It is important for students of sociology to understand the importance of research as well as the value. To fully comprehend research, sociologists must know how to analyze and evaluate research. This assignment uses a scoring guide. Please review the scoring guide prior to beginning the assignment to become familiar with the expectations for successful completion. You are not required to submit this assignment to Turnitin. Instructions: Please read the article below and complete each section of the analytic review table. What is a scholarly source? Scholarly books and articles are written by researchers and field-based experts. The article may be empirical (research-based), theoretical (conceptual) or a combination of both research and theory. Peer-reviewed journals contain articles generally written by a scholar associated with a university, research institute, government agency, or reputable nonprofits human service agency. To be accepted into a peer-reviewed journal, the paper goes through a rigorous review process, where other scholars and the journal editorial staff evaluate the merits of the paper prior to publication. A high quality weekly magazines or on-line journal may publish an investigative report.
This type of reporting is not research-based in scope or content, but rather is based on an in-depth analysis of a controversial social issue, generally focusing on historical and/or current events and “case” studies. One drawback to this kind of reporting is that it generally does not include citations in the body of the report or include a list of references. It is also not reviewed by professional or academic peers, although the editor typically requires the piece to be consistent with high standards of investigative reporting. Why read scholarly articles? A good journal article presents you with new, research-based information and/or explores new concepts and ideas to help you expand and deepen your thinking about social issues and problems. A scholarly article helps you to distinguish between opinion and rigorous analysis of a social phenomenon. A single research study does not offer conclusive “proof,” but it can add to a cumulative body of evidence to support or negate ideas about how the world works. What are the main sections of a research study? Abstract—Gives you a summary of information contained in the article.
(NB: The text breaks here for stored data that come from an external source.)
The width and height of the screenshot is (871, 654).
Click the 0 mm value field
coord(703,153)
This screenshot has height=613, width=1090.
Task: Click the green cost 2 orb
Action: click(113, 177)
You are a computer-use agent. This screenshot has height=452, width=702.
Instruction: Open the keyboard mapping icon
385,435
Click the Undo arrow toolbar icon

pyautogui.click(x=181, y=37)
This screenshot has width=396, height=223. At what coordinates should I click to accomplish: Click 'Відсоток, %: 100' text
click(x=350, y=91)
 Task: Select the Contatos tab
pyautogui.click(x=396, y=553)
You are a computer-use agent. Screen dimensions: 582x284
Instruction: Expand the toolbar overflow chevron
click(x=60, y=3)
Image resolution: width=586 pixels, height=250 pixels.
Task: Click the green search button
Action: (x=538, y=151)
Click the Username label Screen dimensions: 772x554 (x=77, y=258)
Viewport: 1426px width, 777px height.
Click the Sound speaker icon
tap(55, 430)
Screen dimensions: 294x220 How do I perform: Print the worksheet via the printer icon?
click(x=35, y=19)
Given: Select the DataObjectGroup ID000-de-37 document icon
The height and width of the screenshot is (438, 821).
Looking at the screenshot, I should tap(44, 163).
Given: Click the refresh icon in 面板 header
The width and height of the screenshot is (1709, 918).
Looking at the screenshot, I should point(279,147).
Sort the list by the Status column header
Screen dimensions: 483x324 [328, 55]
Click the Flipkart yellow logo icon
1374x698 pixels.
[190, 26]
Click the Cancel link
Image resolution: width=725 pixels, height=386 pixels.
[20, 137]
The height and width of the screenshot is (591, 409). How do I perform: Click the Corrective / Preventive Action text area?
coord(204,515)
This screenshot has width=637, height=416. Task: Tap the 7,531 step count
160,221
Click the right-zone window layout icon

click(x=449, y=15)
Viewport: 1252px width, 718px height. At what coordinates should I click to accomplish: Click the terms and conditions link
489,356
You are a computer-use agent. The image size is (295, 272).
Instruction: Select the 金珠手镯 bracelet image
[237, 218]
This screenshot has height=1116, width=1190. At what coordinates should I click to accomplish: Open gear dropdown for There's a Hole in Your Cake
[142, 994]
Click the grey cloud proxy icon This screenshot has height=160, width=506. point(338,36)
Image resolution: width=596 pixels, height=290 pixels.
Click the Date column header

Introduction—Introduces you to the purpose, scope, and context of the study. Background—Summarizes relevant “literature” or other studies focusing on the topic. Methods—Describes the study design and methods used to collect and analyze data. Results—Delineates specific outcomes related to the investigative question(s). Discussion/Conclusions—Contains the author’s observations about the results. References/Footnotes—Documents sources used in the investigative analysis. What are good strategies to read a scholarly article? Be sure to set aside enough time to read the article and truly understand what the author is saying. Clearly, it will take longer to read a scholarly article than a short opinion piece found on social media! Give yourself enough time to engage with the material. Sometimes, you may need to read and reread a passage. What is the author saying? What methods did the author use to better understand a social issue? What is compelling about the author’s arguments and where does the author fall short? Grappling with these questions will expand your own critical thinking capacity. A good strategy is to first, read the abstract and then skim through the entire paper.
This will give you an overview of the topic and investigative approach. Then, go back and work through the main sections of the paper. Highlight key passages, and write (or type) your own notes or questions in the margins of the paper. Suspend judgement or forming an opinion until you feel you have a good grasp of what the author is trying to communicate. See if you can briefly summarize the overall meaning in your own words. Try to connect ideas or findings contained in this article with other core ideas, theories, or facts with which you are already familiar. Many research articles report statistical findings. Even if you don’t understand this material, you can still get a basic understanding by reading the narrative explanation of the results. How does the author “make sense” of the investigative process and the newly acquired knowledge? Ask yourself: what is the underlying logic of the report?
What practical implications do the study findings have in terms of better understanding a social issue? To complete this assignment, read the following journal article and then use it for the analysis below. “An Exploration of Alienation and Replacement Theories of Social Support in Homelessness,” by Eyrich, fromSocial Work Research(2003). How would you classify the publication source of this article? What is the date of article publication? If a study was conducted, when was the investigation conducted? What are three to six key terms of importance to understanding article content? What social problems) that can be better understood by reading this article? Briefly explain how this article is consistent with the type you selected. Is this a research study where the researchers collect primary data? Is this a conceptual paper, where the author(s) develop and/or expand theoretical concepts? Is this a systematic review, where the authors review and critique studies conducted by other researchers? Is this an essay using investigative reporting on a controversial issue? What were the main investigative question, questions, and/or areas of interest explored by the author(s)? Describe other studies and research, discussed in the introduction or in the literature review section, that support this research study. Looking at the narrative sections of the article (e.g. discussion section, conclusions), what are the main findings/conclusions reported by the author(s)? What importance and/or relevance do these findings/conclusions have in terms of better understanding the social problem identified in this article? Identify two sources included in the list of references you think might be interesting to read. What can these articles potentially contribute to better understanding a specific social problem? Did this article challenge any preexisting ideas or biases you may have had about the social problem explored by the author(s)?